All computers come with spellcheckers and iPhones autocorrect their users’ texts. But despite those everyday features, formal spelling instruction still pays off, the findings of a new study suggest.
This recent meta-analysis examined 59 studies of spelling interventions for students who had, or were at risk for, learning disabilities across grades K-9. The lessons had a small but significant effect on children’s spelling—but also boosted their reading abilities.
“Spelling, especially when you think about early literacy, isn’t just about accuracy all the time,” said Brennan Chandler, an assistant professor of dyslexia at Georgia State University. “It’s really about how we can help kids crack the code of written language, and build that mental dictionary that makes word-reading automatic.”
The findings add to an existing body of research demonstrating that teaching spelling can make students stronger readers. And they also point to what kind of spelling instruction might deliver the greatest returns.

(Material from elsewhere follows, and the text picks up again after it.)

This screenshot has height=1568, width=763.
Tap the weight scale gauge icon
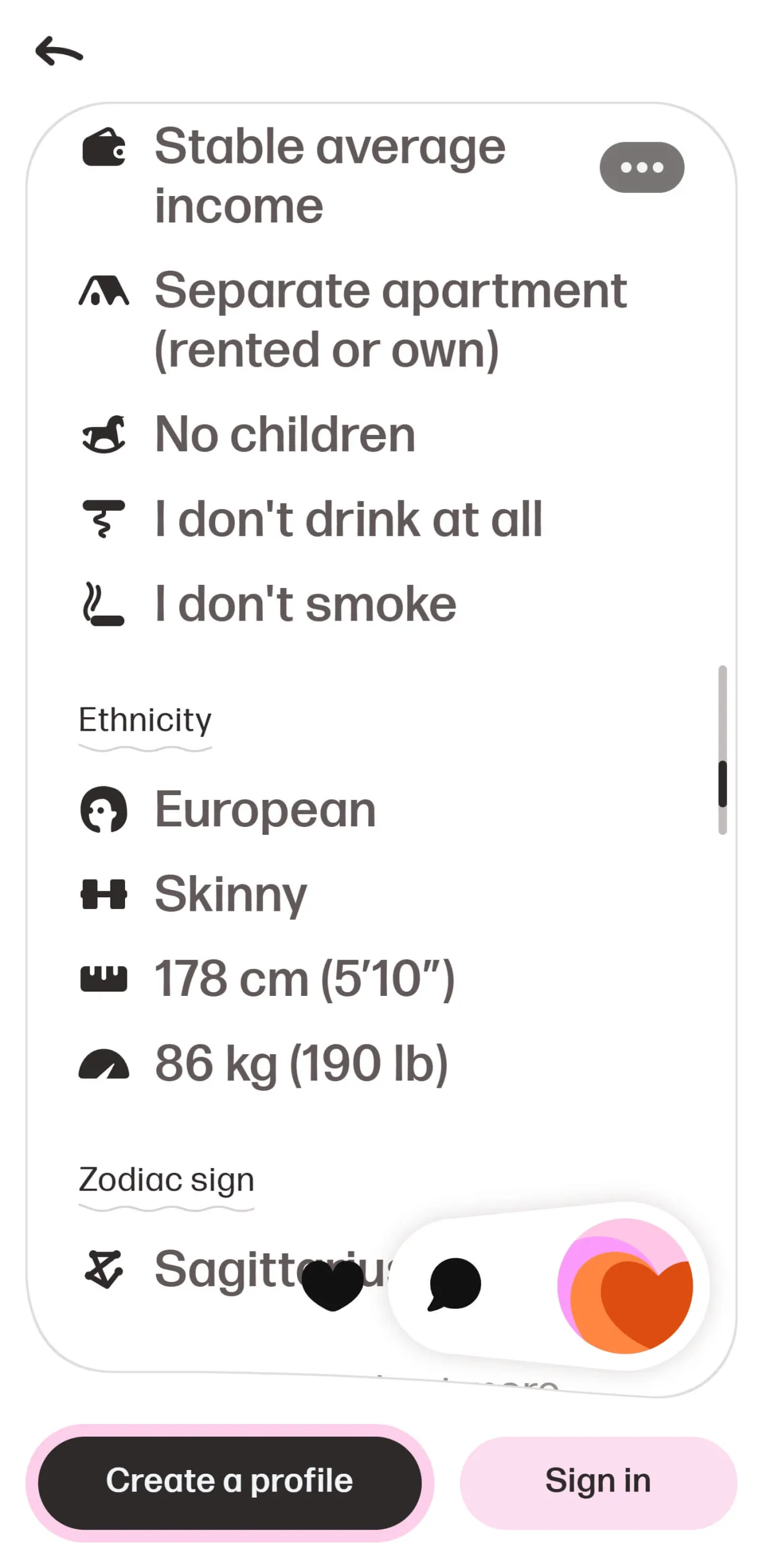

“We really looked under the hood,” said Chandler. “We wanted to find, what are the active ingredients that make spelling approaches really matter?”
States’ new reading laws often don’t reference spelling
It’s an especially salient question now, as more than 25 states have passed laws or implemented new policies mandating evidence-based reading instruction in the past five years alone.
Still, most of these laws don’t explicitly mention spelling—or writing—alongside other components of literacy, such as vocabulary or fluency, according to a 2023 analysis by the Shanker Institute.
Other research has found that teachers of upper elementary students with reading disabilities only spent about 2% of instructional time on spelling.
Learning to read words and learning to spell words are two sides of the same coin, researchers say.
When teachers teach phonics, they are showing students how letters represent sounds. Students use their knowledge of those letter-sound connections to sound out words in reading. But they also use that knowledge to write words, representing the words’ pronunciation through the letters they put down on the page.
Spelling well also frees up brain space for children while they’re writing, said Chandler. “Spelling takes up so much cognitive capacity,” he said.
If students don’t know how to spell a tricky word that they might use regularly, like “said,” they have to pause and try to figure it out every time—potentially interrupting their thoughts about what to write next or how to make their argument, Chandler said.
Focus on phonics, spelling rules, morphology: What spelling lessons can look like
In the meta-analysis, Chandler and his colleagues examined different categories of spelling lessons to identify which interventions would best meet different instructional goals.
Some interventions focused on letter-sound knowledge, which the researchers called “phonemic” interventions. Others asked students to memorize the spellings of whole words. Still others explicitly taught spelling rules, or focused on morphology—teaching students to spell word parts, like common prefixes and suffixes that also carry clues to a word’s meaning. Some interventions combined multiple approaches.
Lessons aimed at having students memorize whole words had the largest positive effect, but only on students’ ability to spell the specific words they memorized. Some of the studies showed evidence that the effect didn’t transfer to spelling ability in general.
Interventions that used multiple approaches—teaching letter-sound connections and spelling rules, for example—also had small positive effects on spelling ability.
Lessons focused solely on letter-sound connections, though, were the only type that had a positive effect on students’ word-reading.
What might this kind of spelling instruction look like in a kindergarten or 1st grade classroom? It can be integrated into how teachers teach phonemic awareness—the identification and manipulation of spoken sounds—or into phonics, said Chandler.
For example, a teacher might ask students to break down a word orally, stretching it out to hear the different sounds. Then the teacher could link letters to each sound in the word, and ask students to practice writing the word.
“We don’t want kids to just memorize words,” Chandler said. “We want them to unlock the pattern.”